Monitor Storage

5 minutes  

In this step, we’ll configure the Prometheus receiver to monitor the storage.

What storage do Cisco AI PODs utilize?

Cisco AI PODs have a number of different storage options, including Pure Storage, VAST, and NetApp.

The workshop will focus on Pure Storage.

How do we capture Pure Storage metrics?

Cisco AI PODs that utilize Pure Storage also use a technology called Portworx, which provides persistent storage for Kubernetes.

Portworx includes a metrics endpoint that we can scrape using the Prometheus receiver.

Capture Storage Metrics with Prometheus

Let’s modify the OpenTelemetry collector configuration to scrape Portworx metrics with the Prometheus receiver.

To do so, let’s add an additional Prometheus receiver creator section to the otel-collector-values.yaml file. Add it after the receiver_creator/weaviate section but before the pipelines section:

      receiver_creator/storage:
        # Name of the extensions to watch for endpoints to start and stop.
        watch_observers: [ k8s_observer ]
        receivers:
          prometheus/portworx:
            config:
              config:
                scrape_configs:
                  - job_name: portworx-metrics
                    static_configs:
                      - targets:
                          - '`endpoint`:17001'
                          - '`endpoint`:17018'
            rule: type == "pod" && labels["app"] == "portworx-metrics-sim"

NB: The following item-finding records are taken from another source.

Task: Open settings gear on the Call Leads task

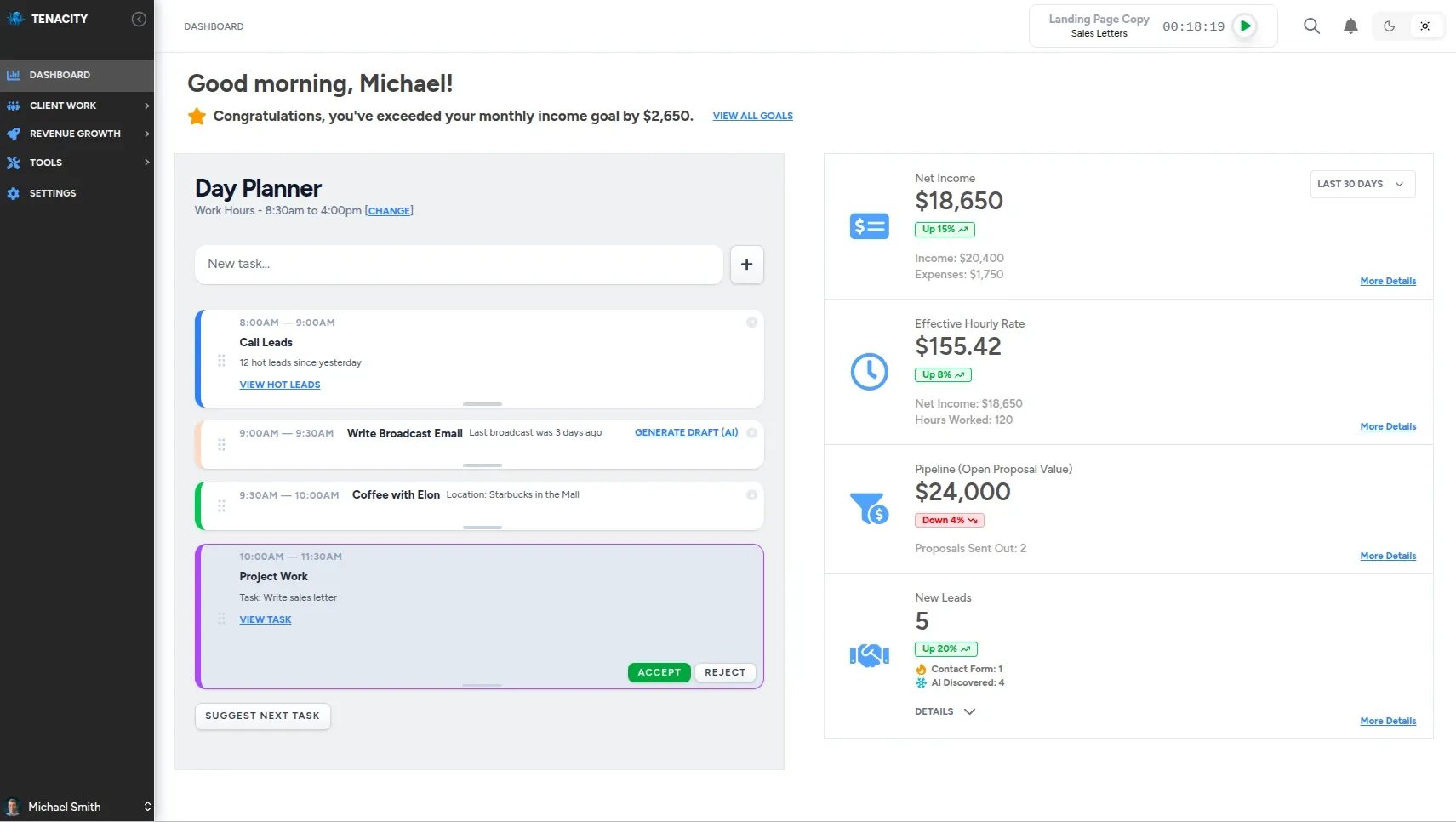Action: tap(751, 323)
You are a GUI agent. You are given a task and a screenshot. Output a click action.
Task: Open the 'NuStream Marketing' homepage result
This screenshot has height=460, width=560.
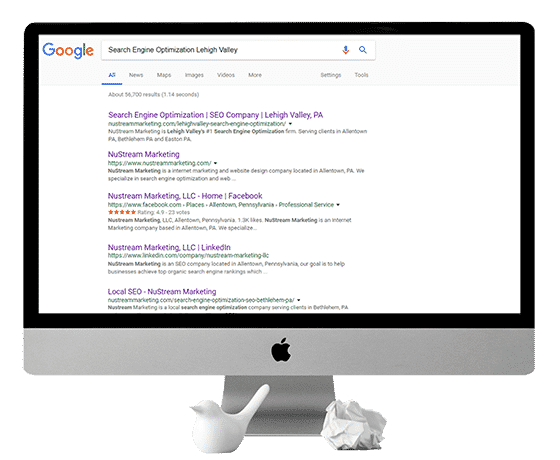(x=144, y=154)
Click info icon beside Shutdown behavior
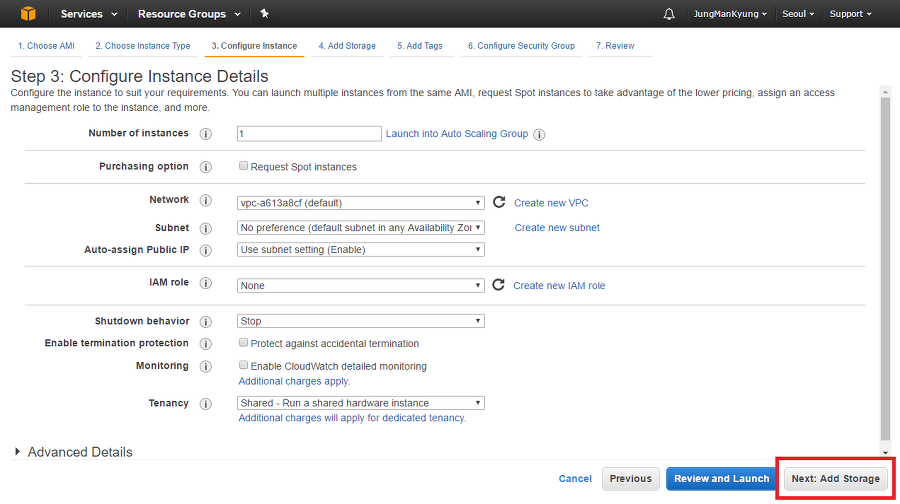The width and height of the screenshot is (900, 504). click(x=206, y=322)
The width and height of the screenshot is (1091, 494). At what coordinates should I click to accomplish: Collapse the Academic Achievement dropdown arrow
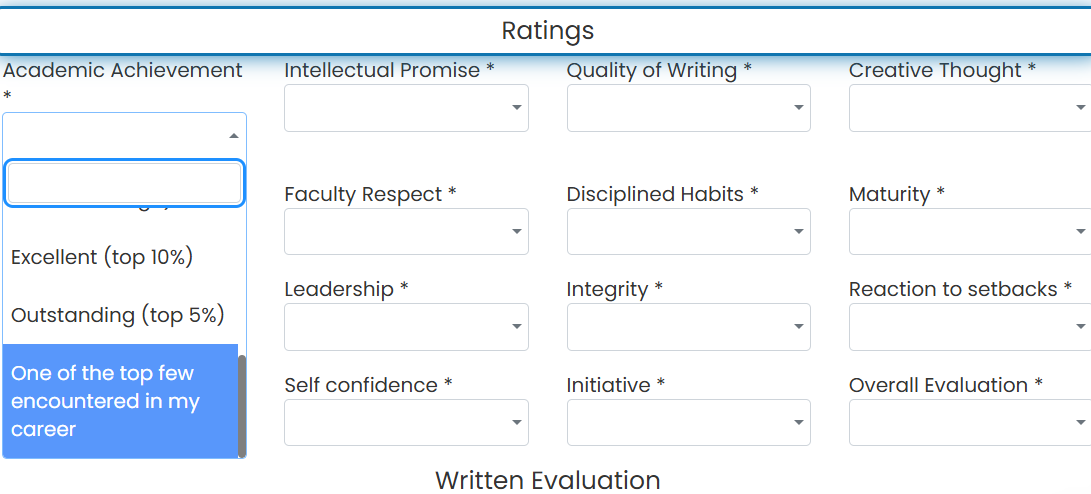click(x=234, y=136)
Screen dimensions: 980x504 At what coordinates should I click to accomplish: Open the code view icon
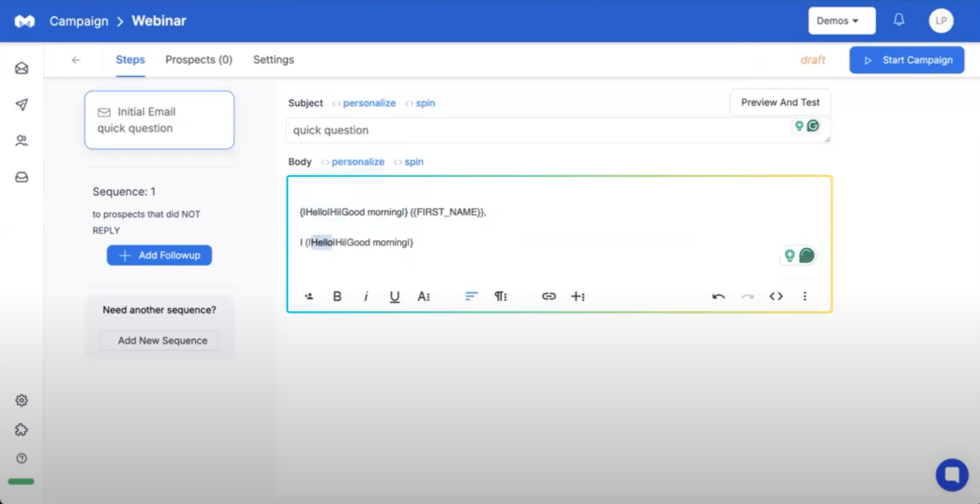pos(776,296)
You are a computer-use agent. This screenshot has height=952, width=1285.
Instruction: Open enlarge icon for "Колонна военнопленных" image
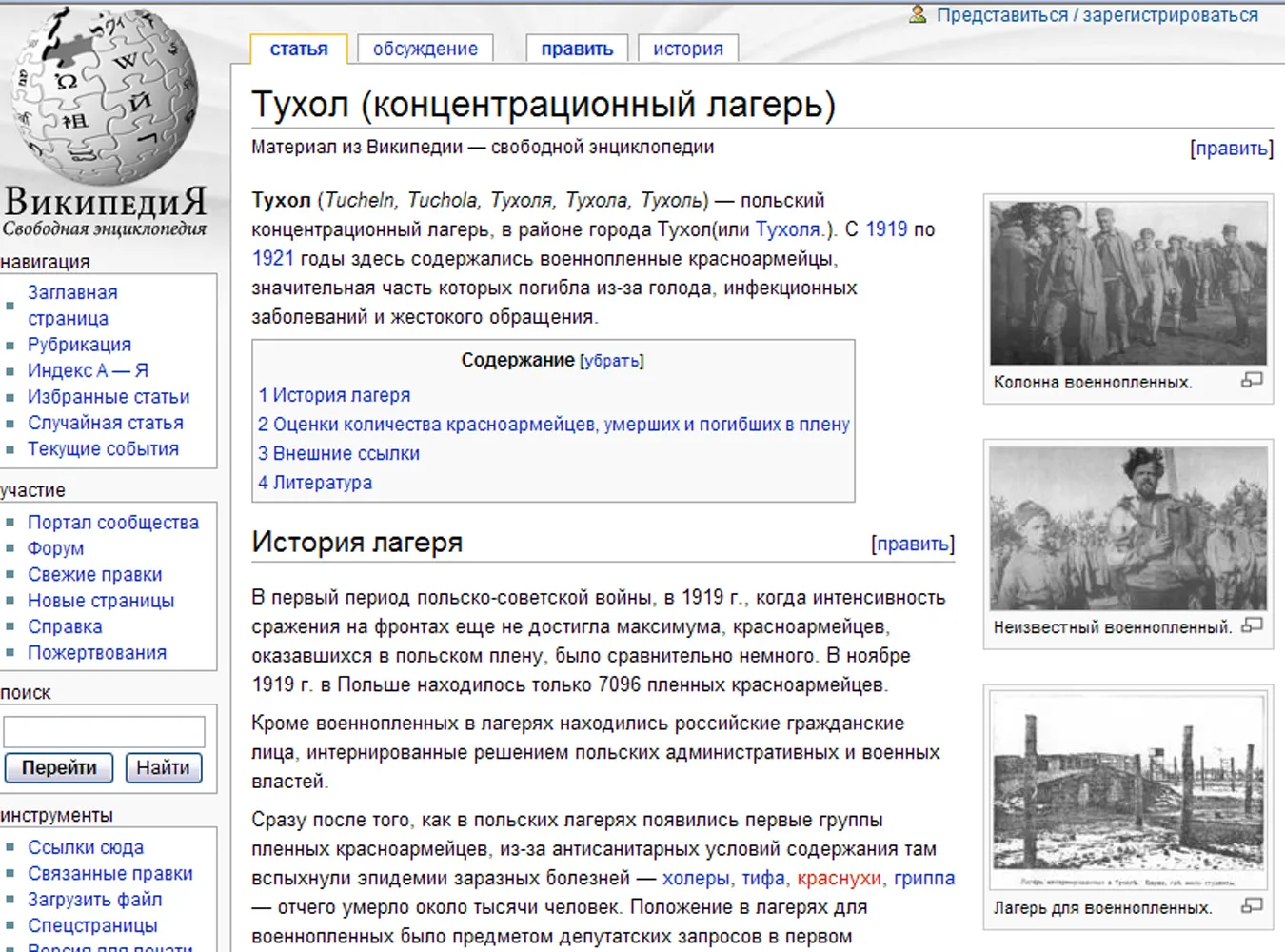coord(1250,381)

We’ll need to ensure that Portworx metrics are added to the filter/metrics_to_be_included filter processor configuration as well:

    processors:
      filter/metrics_to_be_included:
        metrics:
          # Include only metrics used in charts and detectors
          include:
            match_type: strict
            metric_names:
              - DCGM_FI_DEV_FB_FREE
              - ...
              - px_cluster_cpu_percent
              - px_cluster_disk_total_bytes
              - px_cluster_disk_utilized_bytes
              - px_cluster_status_nodes_offline
              - px_cluster_status_nodes_online
              - px_volume_read_latency_seconds
              - px_volume_reads_total
              - px_volume_readthroughput
              - px_volume_write_latency_seconds
              - px_volume_writes_total
              - px_volume_writethroughput

Note: add just the new metrics starting with px_cluster_cpu_percent

We’ll need to add a new metrics pipeline for Portworx metrics as well. Add the following to the bottom of the file:

        metrics/storage:
          exporters:
            - signalfx
          processors:
            - memory_limiter
            - filter/metrics_to_be_included
            - batch
            - resourcedetection
            - resource
          receivers:
            - receiver_creator/storage

Take a moment to compare the contents of your modified otel-collector-values.yaml file with the otel-collector-values-with-portworx.yaml file.Remember that indentation is important for yaml files, and needs to be precise:

diff otel-collector-values.yaml otel-collector-values-with-portworx.yaml

Update your file if needed to ensure the contents match.

Don’t restart the collector yet

Because restarting the collector in an OpenShift environment takes 3 minutes per node, we’ll wait until we’ve completed all configuration changes before initiating a restart.